Xin Gao is a PhD student at Cornell’s Dyson School.
“House and wealth are inherited from fathers, but a prudent wife is from the Lord.” Proverbs 19:14
It always comes as a surprise to me how severe gender discrimination remains when I visit my relatives in rural China. Men, designated as household leaders, have power to decide everything regarding production and finance while women are in a subordinate position. However, such power imbalance has begun to change in recent years with the emergence of rural out-migration. As men moved to work in big cities, women were left behind in the villages to manage production and financial matters in the households. I am therefore interested in exploring if females, as new household leaders, manage their households differently than males. In particular, I wish to examine if female and male household leaders differ in terms of their risk attitudes and lending behaviors.
My study uses data from a survey that my advisor, Professor Calum Turvey, and I designed and implemented in collaboration with the Northwest Agriculture and Forestry University in Shaanxi, China in 2010. The survey covers 750 rural households in Shaanxi and Gansu provinces and asks a series of questions to indirectly elicit household leaders’ perceptions of production and management risks (including risks from using new farm management practices and new technologies) as well as their involvement in informal lending with relatives and friends. We also collected data on the gender of the leader as well as other control variables.
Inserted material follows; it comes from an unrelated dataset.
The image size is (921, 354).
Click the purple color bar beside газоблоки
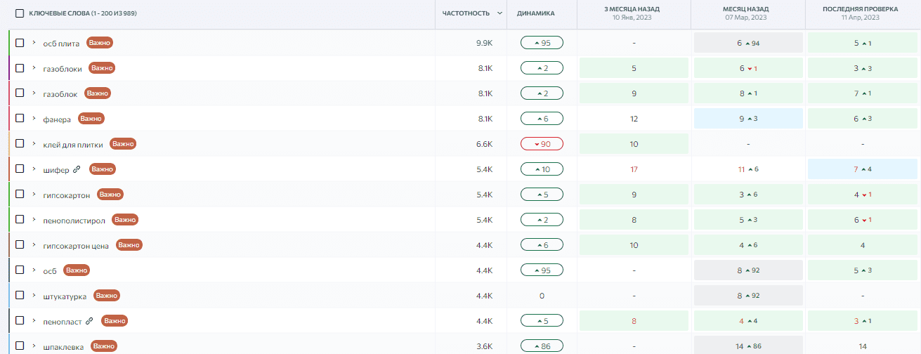coord(9,68)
In the first part of my study, I compared three aspects of risk perceptions of female and male household leaders – awareness of production risks, willingness to take risks, and actions taken to hedge risks. So as to assess production risks, I asked each respondent to report his/her estimate of the lowest possible, highest possible, and most likely price for the major crop they grow. I then used this data to simulate a probability distribution for each respondent’s beliefs. By comparing the skewness measure for subjective evaluation of downside risk, I find that female household leaders are more aware of risks than are male household leaders. Similarly, the survey asks two sets of questions on each household leader’s willingness to take various production/ financial risks and their actions to hedge risks. I find that female heads of household are less willing to take risks and are more active in using risk management tools. These three sets of comparisons together indicate that women as household leaders are more conservative in managing risk.
In the second part of my study, I performed a regression analysis to identify the linkage between risk attitudes and lending behaviors. I used a discrete choice model while controlling for endogeneity to show that the key drivers of lending decisions include expectation for reciprocity and willingness to take risks. That is, respondents seek future returns when they lend. Also, the more willing a person is to take risks, the more likely he or she is to lend to others. Therefore, female household leaders are less likely to be involved in risky informal lending behaviors.
The policy implications of this research are twofold. First of all, our finding that female heads of household are more risk averse in production and are less likely to get involved in informal lending behaviors supports the improvement of female’s social status in rural China in that it demonstrates that females are responsible household leaders. Hopefully the household structure change resulting from rural out-migration will provide rural females with more opportunities to reveal their abilities. Secondly, since female household leaders are more active in risk management and less likely to get involved in informal lending, the market potential for rural banking and risk management tools such as crop insurance should not be underestimated.